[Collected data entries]

---

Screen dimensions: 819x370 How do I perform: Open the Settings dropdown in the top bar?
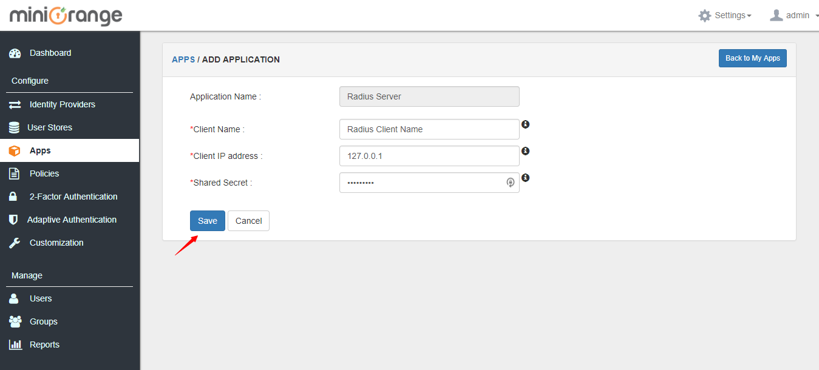tap(725, 15)
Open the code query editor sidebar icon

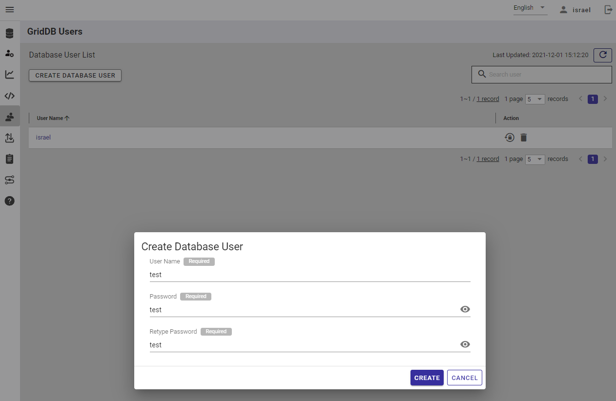pyautogui.click(x=10, y=96)
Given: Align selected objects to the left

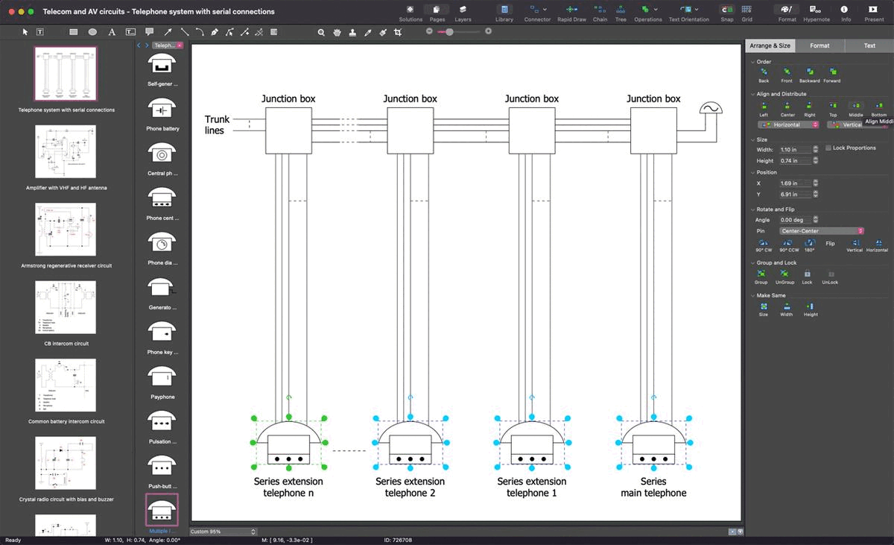Looking at the screenshot, I should (x=764, y=107).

---

> _TASK GOAL_
Could you please repeat the entries above exactly, with every picture left out?

> _ANSWER AREA_
Screen dimensions: 819x370 How do I perform: Open the Settings dropdown in the top bar?
tap(725, 15)
Open the code query editor sidebar icon

pyautogui.click(x=10, y=96)
Given: Align selected objects to the left

Looking at the screenshot, I should (x=764, y=107).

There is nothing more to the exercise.